Kay kon diin ang duha ukon tatlo nga nagatipon sa akon ngalan, yara ako sa tunga nila.”

Prayers:
"Lord Jesus, make me an instrument of your healing love and peace. Give me wisdom and courage to bring your healing love and saving truth to those in need of healing and restoration."
***
Reflection of the Daily Gospel:
What's the best way to repair a damaged relationship? Jesus offers his disciples spiritual freedom and power for restoring broken or injured relationships. Jesus makes clear that his followers should not tolerate a breach in relationships among themselves. Sin must be confronted and help must be offered to restore a damaged relationship. When relationships between brothers and sisters in the Lord are damaged, then we must spare no effort to help the brother or sister at fault to see their error and to get things right again.

Saint Augustine of Hippo comments on Jesus' instruction:
If someone has done you injury and you have suffered, what should be done? You have heard the answer already in today’s scripture: “If your brother sins against you, go and tell him his fault, between you and him alone.” If you fail to do so, you are worse than he is. He has done someone harm, and by doing harm he has stricken himself with a grievous wound. Will you then completely disregard your brother’s wound? Will you simply watch him stumble and fall down? Will you disregard his predicament? If so, you are worse in your silence than he in his abuse. Therefore, when any one sins against us, let us take great care, but not merely for ourselves. For it is a glorious thing to forget injuries. Just set aside your own injury, but do not neglect your brother’s wound. Therefore “go and tell him his fault, between you and him alone,” intent upon his amendment but sparing his sense of shame. For it might happen that through defensiveness he will begin to justify his sin, and so you will have inadvertently nudged him still closer toward the very behavior you desire to amend. Therefore “tell him his fault between you and him alone. If he listens to you, you have gained your brother,” because he might have been lost, had you not spoken with him. [Sermon 82.7]
What can we learn from this passage about how to mend a damaged relationship? If you feel you have been wronged by someone, Jesus says the first step is to speak directly but privately to the individual who has done the harm. One of the worst things we can do is brood over our grievance. This can poison the mind and heart and make it more difficult to go directly to the person who caused the damage. If we truly want to settle a difference with someone, we need to do it face to face. If this fails in its purpose, then the second step is to bring another person or persons, someone who is wise and gracious rather than someone who is hot-tempered or judgmental. The goal is not so much to put the offender on trial, but to persuade the offender to see the wrong and to be reconciled. And if this fails, then we must still not give up, but seek the help of the Christian community. Note the emphasis here is on restoring a broken relationship by seeking the help of other Christians who hopefully will pray and seek a solution for reconciliation based on Christian love and wisdom, rather than relying on coercive force or threat of legal action, such as a lawsuit.

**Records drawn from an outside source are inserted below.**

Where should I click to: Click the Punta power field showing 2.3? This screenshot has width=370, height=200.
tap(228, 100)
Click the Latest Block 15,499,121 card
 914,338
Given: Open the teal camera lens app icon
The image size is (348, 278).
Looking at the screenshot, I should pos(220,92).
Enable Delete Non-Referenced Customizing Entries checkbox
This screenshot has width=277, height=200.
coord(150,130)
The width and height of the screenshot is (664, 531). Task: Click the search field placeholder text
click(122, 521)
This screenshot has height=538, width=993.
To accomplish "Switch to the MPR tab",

Lastly, if even the Christian community fails to bring about reconciliation, what must we do? Jesus seems to say that we have the right to abandon stubborn and obdurate offenders and treat them like social outcasts. The tax-collectors and Gentiles were regarded as "unclean" by the religious-minded Jews. However we know from the gospel accounts that Jesus often had fellowship with tax-collectors, ate with them, and even praised them at times! Jesus refuses no one who is ready to receive pardon, healing, and restoration. The call to accountability is inevitable and we can't escape it, both in this life and at the day of judgment when the Lord Jesus will return. But while we have the opportunity, we must not give up on stubborn offenders, but, instead make every effort to win them with the grace and power of God's healing love and wisdom. Do you tolerate broken relationships or do you seek to repair them as God gives you the opportunity to mend and restore what is broken?